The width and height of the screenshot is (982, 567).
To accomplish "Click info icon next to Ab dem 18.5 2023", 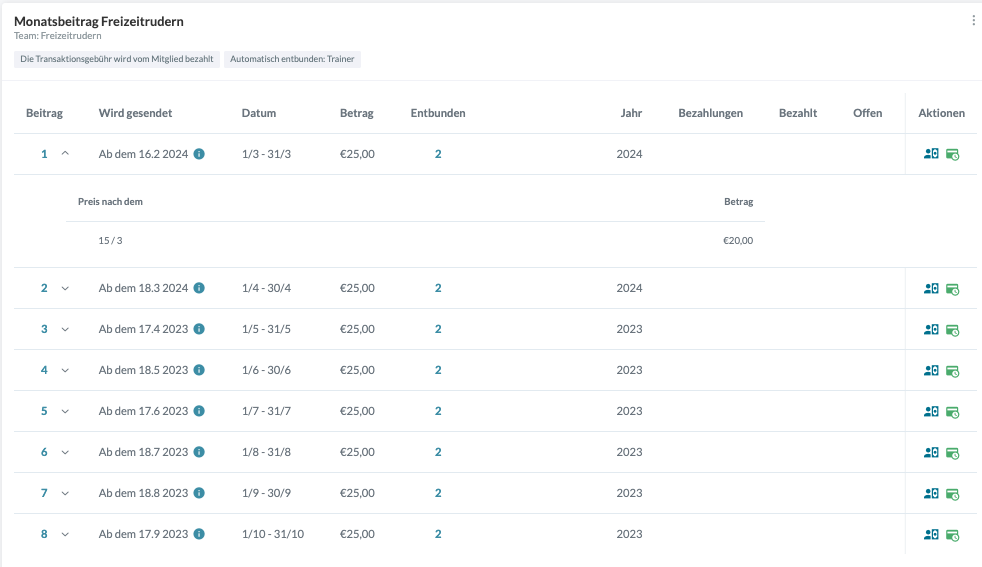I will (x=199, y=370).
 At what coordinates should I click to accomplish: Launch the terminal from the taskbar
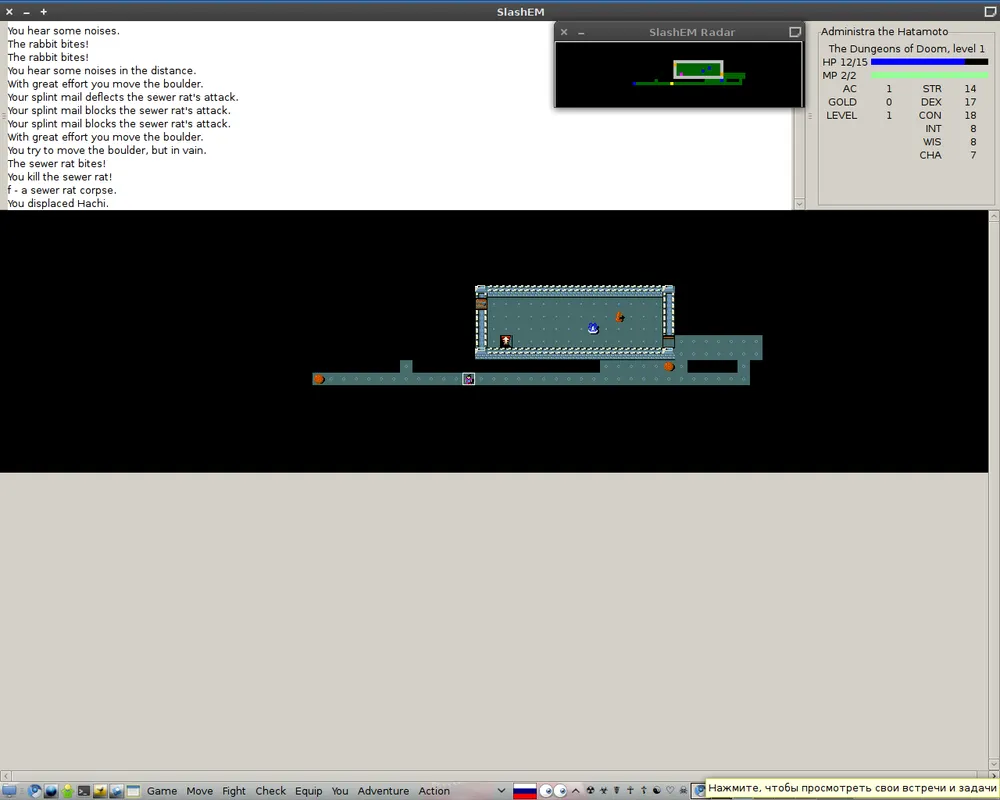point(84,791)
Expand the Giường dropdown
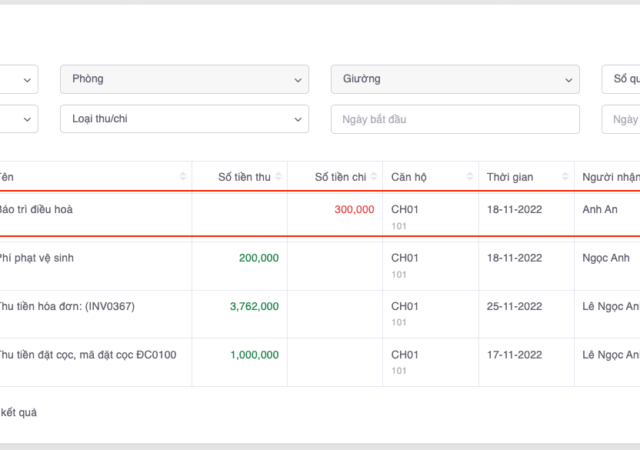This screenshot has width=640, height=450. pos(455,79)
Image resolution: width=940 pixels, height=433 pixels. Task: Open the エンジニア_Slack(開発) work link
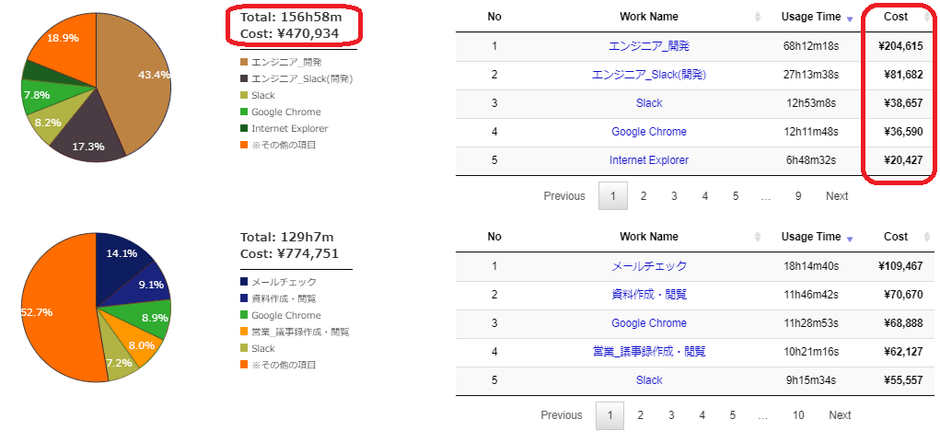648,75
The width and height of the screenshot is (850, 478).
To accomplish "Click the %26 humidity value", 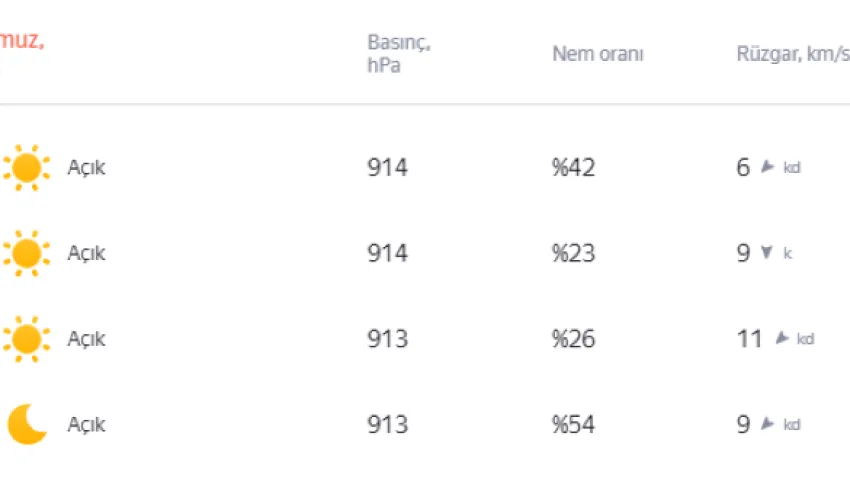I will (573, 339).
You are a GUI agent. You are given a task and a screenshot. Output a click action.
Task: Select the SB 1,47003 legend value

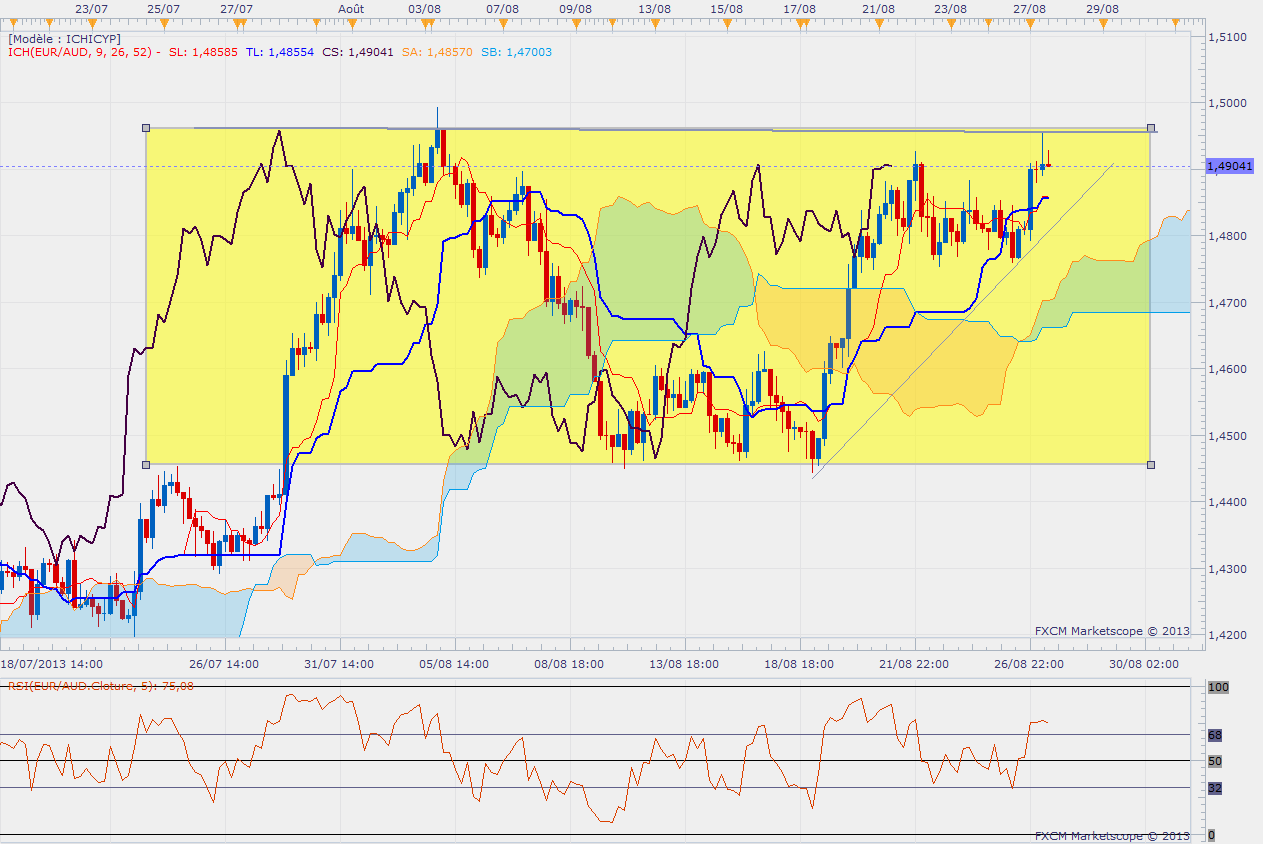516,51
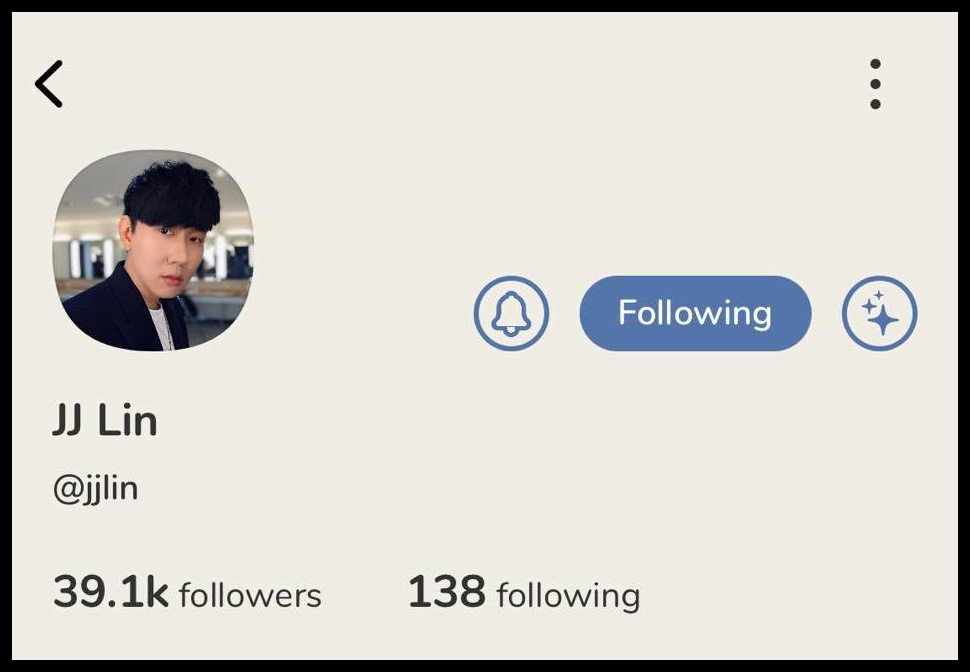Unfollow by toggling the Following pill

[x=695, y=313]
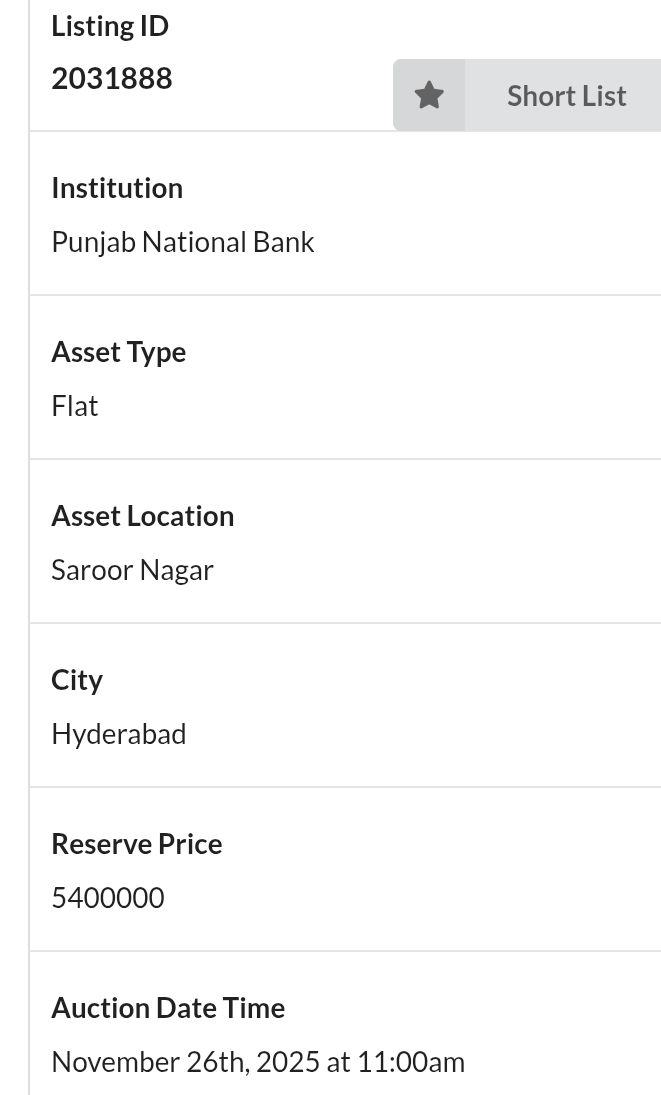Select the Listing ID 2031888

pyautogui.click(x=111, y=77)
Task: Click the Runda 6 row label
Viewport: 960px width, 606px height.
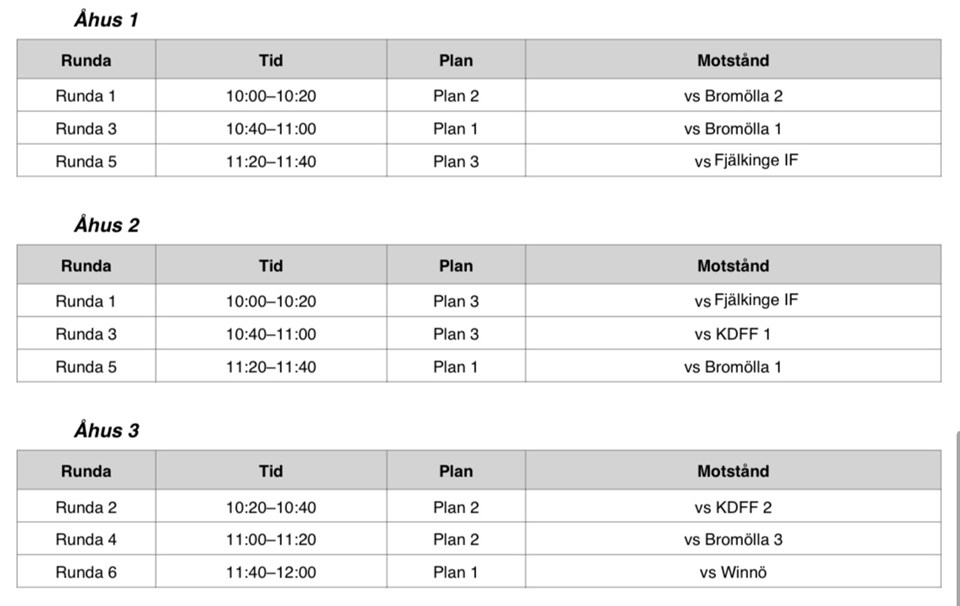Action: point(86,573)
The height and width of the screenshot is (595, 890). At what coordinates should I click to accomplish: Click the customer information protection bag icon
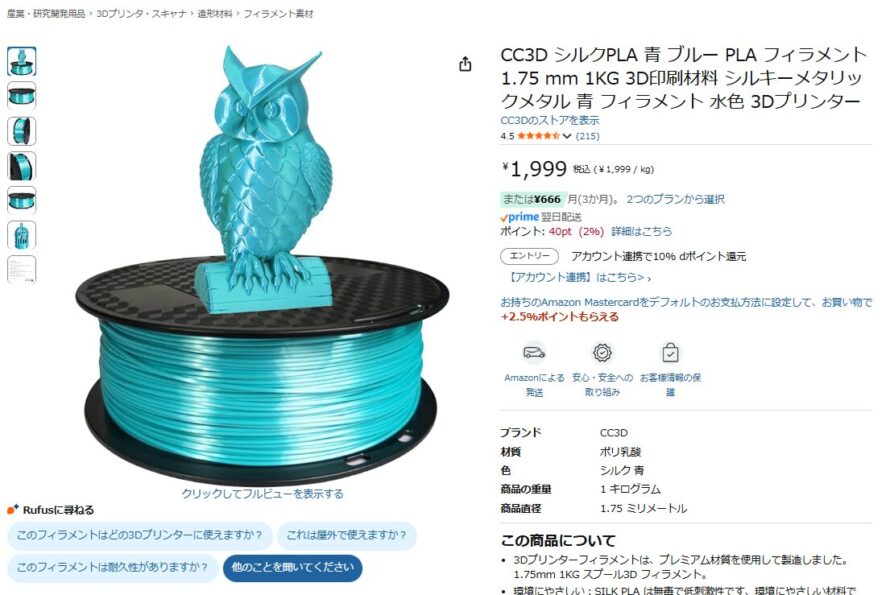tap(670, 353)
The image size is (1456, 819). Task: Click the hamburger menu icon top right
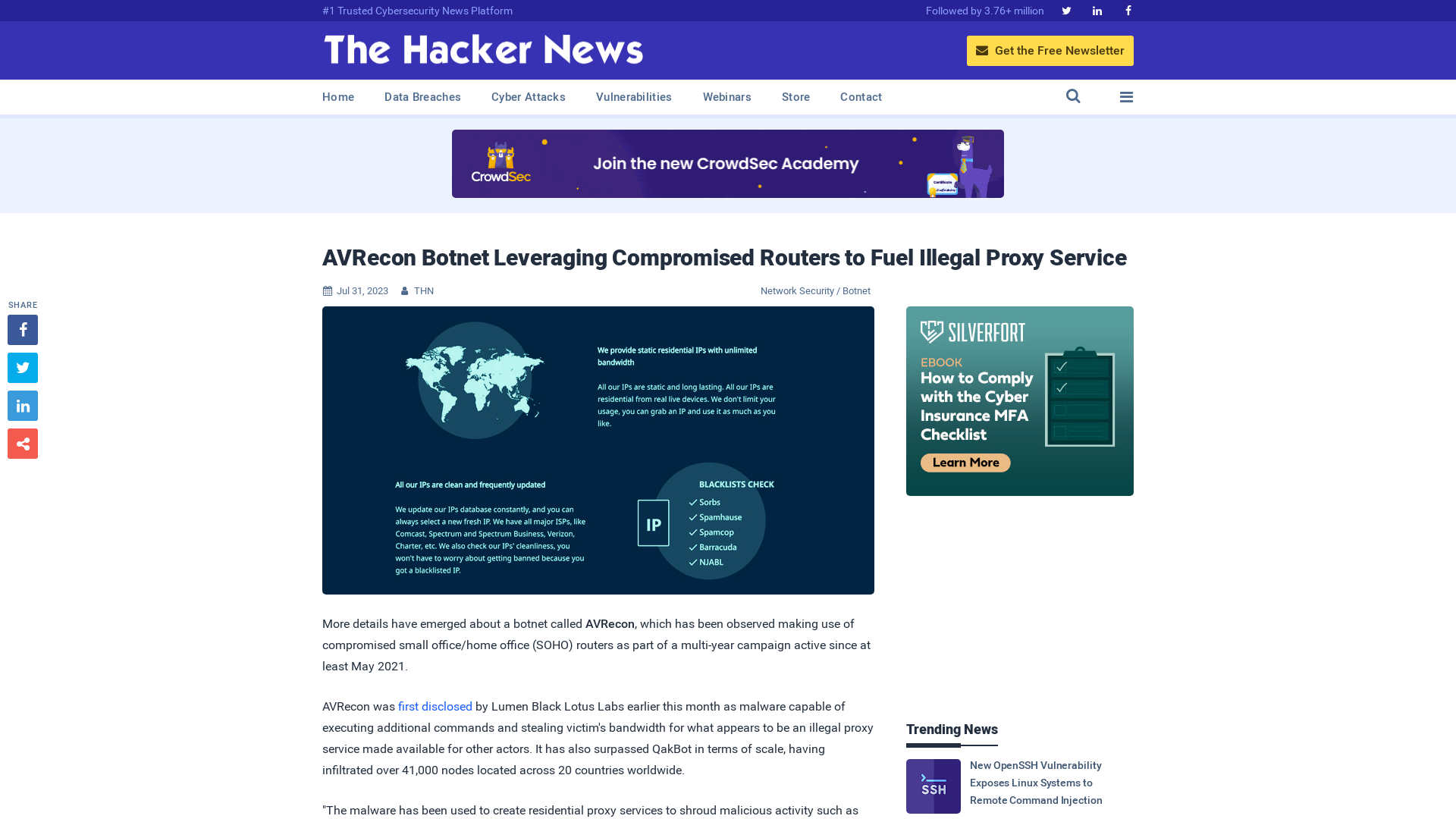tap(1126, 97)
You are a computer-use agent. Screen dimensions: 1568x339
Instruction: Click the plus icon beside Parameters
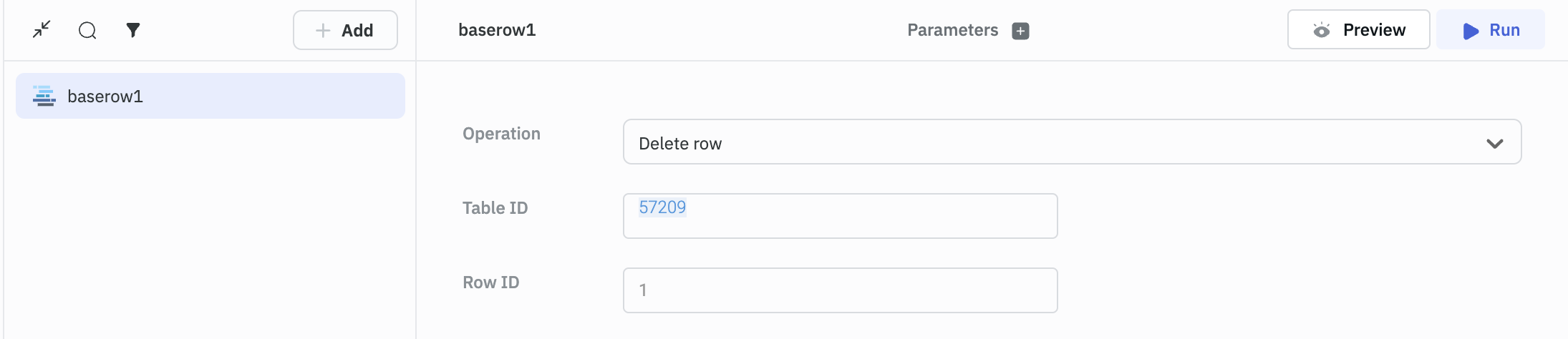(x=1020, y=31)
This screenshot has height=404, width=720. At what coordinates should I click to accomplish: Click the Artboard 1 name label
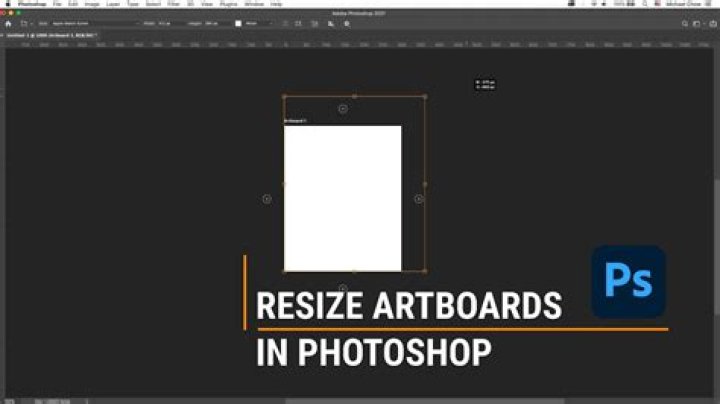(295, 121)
※
*Requirement*
From the line that contains "Instruction: Click the" to the final line of the material, write out each line exactly. Pictures stay out.

*Answer to this problem*
Instruction: Click the plus icon beside Parameters
(x=1020, y=31)
This screenshot has height=404, width=720. At what coordinates should I click to accomplish: Click the Artboard 1 name label
(295, 121)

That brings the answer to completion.